Destarte, vislumbrava-se na visão dos doutrinadores tradicionalistas aqui invocados, reservando o devido respeito a suas contribuições jurídicas, uma nítida noção da mulher objetificada. Reforçando tal realidade, basta mencionar o título ao qual a proteção à sua liberdade sexual e à sua honra é encaixado: Crime contra os costumes - e não contra sua pessoa.
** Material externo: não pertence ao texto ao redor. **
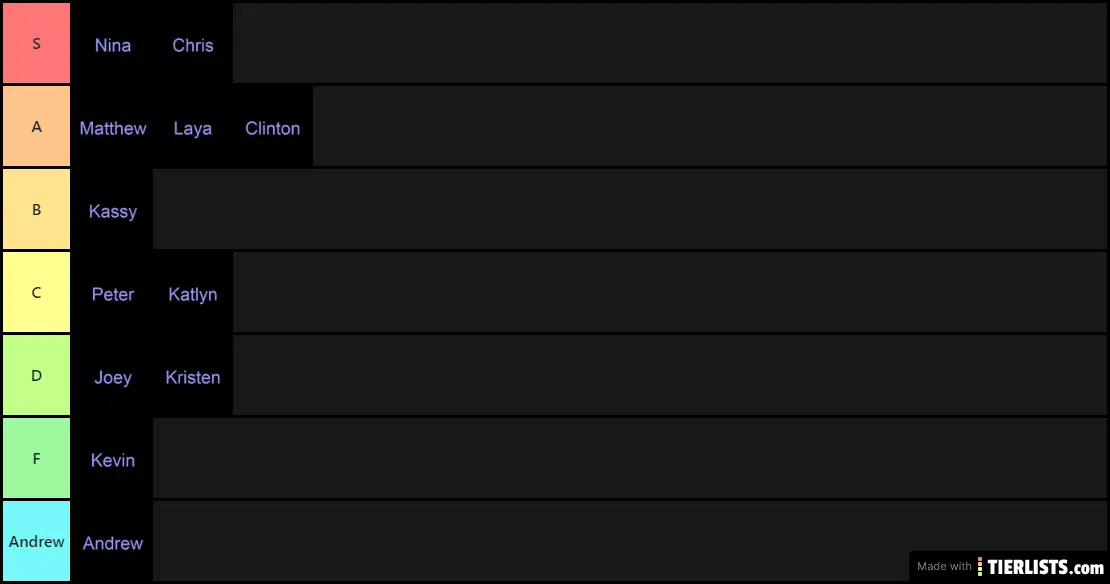Click the green D tier label
1110x584 pixels.
tap(36, 375)
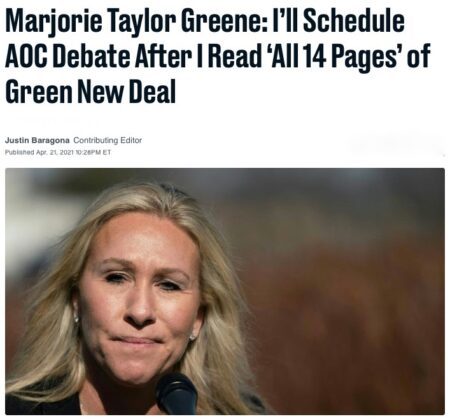Image resolution: width=450 pixels, height=419 pixels.
Task: Click the word 'Published' in the byline
Action: [19, 152]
Comprovando este entendimento, o seguinte acórdão manifesta a postura de alguns magistrados:
Inadmissibilidade da prática do crime do marido contra mulher - RT 461/44 TAGB: "Exercício regular de direito. Marido que fere levemente a esposa, ao constrangê-la à prática de conjunção sexual normal. Recusa injusta da mesma, alegando cansaço. Absolvição mantida. [...] (MIRABETE, 1999, p. 1246, grifo do autor).
Ainda, o Código Penal pátrio nos traz mais um dispositivo esclarecedor na medida em que, analisando o art. 23, caput: "não há crime quando o agente pratica o fato: I- em estado de necessidade; II- em legítima defesa; III- em estrito cumprimento do dever legal ou exercício regular de direito". Se levado em consideração o inciso III do artigo supracitado para justificar um delito, seja ele cometido por quem for, estaremos diante de uma violência institucional. A lei é geral, logo, é para todos. O art.213 do CP. é bastante claro quando não escusa ninguém que cometa a conduta típica de ser devidamente punido. (MIRABETE, 1999).
Assim sendo, quanto à legislação, não existe tipificação específica para punir o estupro marital. Conquanto, também não há nenhum dispositivo legal que obrigue a mulher casada a ceder aos anseios sexuais do marido sem a sua volição. Batista (1976, p. 71) finaliza:
[...] a posição predominante pode assim ser sintetizada: o marido não pode cometer violência contra a mulher, salvo se for para obrigá-la à conjunção carnal. Se isto faz algum sentido, é o sentido de que a bestialidade e o desrespeito só encontram guarida no matrimônio.